AI Driven Development Workflow Guide

A practical workflow for using AI inside an engineering feedback system, not instead of one.

AI driven development workflow infographic showing align, PRD, vertical slicing, TDD, fresh review, and system improvement.

Based on Matt Pocock's "Full Walkthrough: Workflow for AI Coding," his follow-up on /grill-with-docs, and related public materials.

Core Idea

AI driven development works best when you stop treating the model as an infinite-context programmer and start treating it as a fast junior engineer inside a tight engineering system.

The workflow

Keep the model in a small, high-quality context.
Align on the design before implementation.
Maintain shared project language while aligning.
Externalize memory into docs, issues, tests, and code.
Slice work vertically so every task produces feedback.
Let agents implement only after the work is clear.
Review in a fresh context.
Improve the codebase so the next agent has an easier job.

The Operating Principles

1. Stay in the Smart Zone

Large context windows do not mean unlimited coding quality. As the context fills, models tend to lose precision, miss constraints, and make worse decisions.

Working pattern:

Keep each task small enough to fit in a fresh session.
Prefer short, complete issue files over sprawling chat history.
Clear context between major phases when possible.
Move important state into external artifacts: PRDs, issues, tests, ADRs, and code comments.
Use subagents or separate sessions for research so their raw exploration does not pollute the main context.

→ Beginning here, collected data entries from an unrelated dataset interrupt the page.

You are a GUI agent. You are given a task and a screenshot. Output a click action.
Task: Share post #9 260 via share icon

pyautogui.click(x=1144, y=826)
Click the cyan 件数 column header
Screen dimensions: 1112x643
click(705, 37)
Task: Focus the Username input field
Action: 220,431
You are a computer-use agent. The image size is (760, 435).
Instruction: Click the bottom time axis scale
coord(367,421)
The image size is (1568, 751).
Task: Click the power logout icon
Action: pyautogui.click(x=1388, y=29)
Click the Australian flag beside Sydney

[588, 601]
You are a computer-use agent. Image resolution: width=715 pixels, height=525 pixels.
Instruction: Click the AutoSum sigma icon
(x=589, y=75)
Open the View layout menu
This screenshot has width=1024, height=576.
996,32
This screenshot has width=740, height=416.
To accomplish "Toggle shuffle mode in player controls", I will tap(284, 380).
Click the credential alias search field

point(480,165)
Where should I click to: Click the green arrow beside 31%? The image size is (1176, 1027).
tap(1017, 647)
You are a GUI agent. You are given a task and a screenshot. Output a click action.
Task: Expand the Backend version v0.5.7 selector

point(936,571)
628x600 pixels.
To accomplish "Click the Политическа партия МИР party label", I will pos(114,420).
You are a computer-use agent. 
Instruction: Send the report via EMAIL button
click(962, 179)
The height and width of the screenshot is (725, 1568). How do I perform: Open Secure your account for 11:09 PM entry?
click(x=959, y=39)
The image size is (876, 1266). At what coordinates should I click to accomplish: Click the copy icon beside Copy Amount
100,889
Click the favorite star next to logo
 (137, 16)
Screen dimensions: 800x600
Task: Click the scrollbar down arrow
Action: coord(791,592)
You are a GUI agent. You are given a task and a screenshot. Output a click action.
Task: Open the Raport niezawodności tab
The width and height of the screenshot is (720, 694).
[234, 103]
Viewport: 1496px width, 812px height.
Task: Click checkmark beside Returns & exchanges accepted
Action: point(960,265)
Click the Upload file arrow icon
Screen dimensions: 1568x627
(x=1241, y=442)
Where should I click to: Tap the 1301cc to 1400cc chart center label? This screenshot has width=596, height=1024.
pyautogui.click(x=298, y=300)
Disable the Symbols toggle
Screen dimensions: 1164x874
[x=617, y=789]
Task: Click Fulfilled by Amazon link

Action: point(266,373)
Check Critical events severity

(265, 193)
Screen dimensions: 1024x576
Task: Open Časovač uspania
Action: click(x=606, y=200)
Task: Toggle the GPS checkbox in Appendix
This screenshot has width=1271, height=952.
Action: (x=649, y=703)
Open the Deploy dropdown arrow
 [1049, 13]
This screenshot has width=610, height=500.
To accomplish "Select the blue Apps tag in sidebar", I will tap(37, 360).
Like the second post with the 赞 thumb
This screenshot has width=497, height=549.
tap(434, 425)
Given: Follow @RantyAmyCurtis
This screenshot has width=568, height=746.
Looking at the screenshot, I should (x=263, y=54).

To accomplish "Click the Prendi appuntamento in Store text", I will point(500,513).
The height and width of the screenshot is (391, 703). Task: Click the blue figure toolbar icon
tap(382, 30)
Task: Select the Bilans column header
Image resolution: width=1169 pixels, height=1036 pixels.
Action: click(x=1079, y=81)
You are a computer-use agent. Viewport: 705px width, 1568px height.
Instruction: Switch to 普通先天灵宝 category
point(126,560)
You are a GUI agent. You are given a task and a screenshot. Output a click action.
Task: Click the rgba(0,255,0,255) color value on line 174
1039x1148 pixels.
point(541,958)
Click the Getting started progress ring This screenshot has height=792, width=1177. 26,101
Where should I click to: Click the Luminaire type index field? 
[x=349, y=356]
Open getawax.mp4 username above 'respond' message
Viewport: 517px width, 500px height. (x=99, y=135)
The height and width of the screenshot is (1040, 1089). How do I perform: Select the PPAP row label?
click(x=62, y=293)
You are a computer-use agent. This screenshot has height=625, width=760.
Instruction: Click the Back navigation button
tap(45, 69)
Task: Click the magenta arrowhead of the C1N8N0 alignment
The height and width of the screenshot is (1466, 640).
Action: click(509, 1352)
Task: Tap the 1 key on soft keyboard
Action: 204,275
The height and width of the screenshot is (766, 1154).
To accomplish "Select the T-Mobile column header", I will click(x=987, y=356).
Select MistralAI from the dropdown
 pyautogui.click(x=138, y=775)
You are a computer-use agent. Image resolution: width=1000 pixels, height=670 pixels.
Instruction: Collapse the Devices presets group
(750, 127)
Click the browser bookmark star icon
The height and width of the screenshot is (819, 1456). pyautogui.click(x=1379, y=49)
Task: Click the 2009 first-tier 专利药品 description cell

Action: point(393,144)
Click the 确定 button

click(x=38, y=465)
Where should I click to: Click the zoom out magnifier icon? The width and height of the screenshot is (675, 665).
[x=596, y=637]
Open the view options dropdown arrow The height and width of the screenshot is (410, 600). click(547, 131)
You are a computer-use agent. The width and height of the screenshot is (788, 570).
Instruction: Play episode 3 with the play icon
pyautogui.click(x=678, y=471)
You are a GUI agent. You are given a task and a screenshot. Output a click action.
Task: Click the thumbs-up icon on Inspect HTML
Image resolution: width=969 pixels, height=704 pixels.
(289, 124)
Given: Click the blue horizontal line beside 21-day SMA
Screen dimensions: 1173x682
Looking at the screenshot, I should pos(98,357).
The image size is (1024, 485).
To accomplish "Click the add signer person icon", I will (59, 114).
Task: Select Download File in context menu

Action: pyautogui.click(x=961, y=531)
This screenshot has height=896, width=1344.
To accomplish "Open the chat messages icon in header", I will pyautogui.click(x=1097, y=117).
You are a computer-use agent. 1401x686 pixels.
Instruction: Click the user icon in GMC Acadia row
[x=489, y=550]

Rule of thumb If the agent is rereading too much, arguing with old assumptions, or fixing bugs it just created, the task is probably too large or the context is too stale.

2. Treat the Model as Forgetful

Assume the agent will forget anything not written down. This is not a defect to fight with more chat history; it is a design constraint.

Working pattern:

Keep durable decisions in files.
Give every new agent a compact, current entry point.
Avoid relying on "we discussed this earlier."
Prefer a clean restart plus good artifacts over a long compacted conversation.

Good project memory includes:

CONTEXT.md for domain language, bounded contexts, and non-obvious project concepts.
ADRs for hard-to-reverse or surprising architecture choices.
PRDs for destination-level product intent.
Issue files for implementation-ready slices.
Tests for executable expectations.

3. Alignment Beats Specs-to-Code

The talk argues against handing a large spec to an agent and treating the generated code as an implementation detail. The code still matters. You need to understand it, shape it, and review it.

Working pattern:

Do not start with "build this."
Start with "interview me until the design is clear."
In an existing codebase, make the interview update shared language and ADRs as decisions emerge.
Let the agent uncover missing decisions, edge cases, dependency choices, and product boundaries.
Only move to implementation after the design has been pressure-tested.

Phase 1: Align With Docs

Use an alignment session before writing code. The agent's job is to ask one focused question at a time until both of you share the same design concept.

The update from Matt's newer /grill-with-docs workflow is this: for coding work in an existing project, alignment should not live only in chat. It should also refine the project's shared language and capture non-obvious decisions while the conversation is still fresh.

Choose the Right Alignment Mode

Use /grill-me when:

The task is greenfield or mostly product exploration.
There is no meaningful project glossary yet.
You need zero setup.
You are using the pattern outside coding.

Use /grill-with-docs when:

The work touches an existing codebase.
The project has domain terms, established concepts, or team language.
The agent keeps being verbose because it does not know the right nouns.
You want the session to update CONTEXT.md and create ADRs for durable decisions.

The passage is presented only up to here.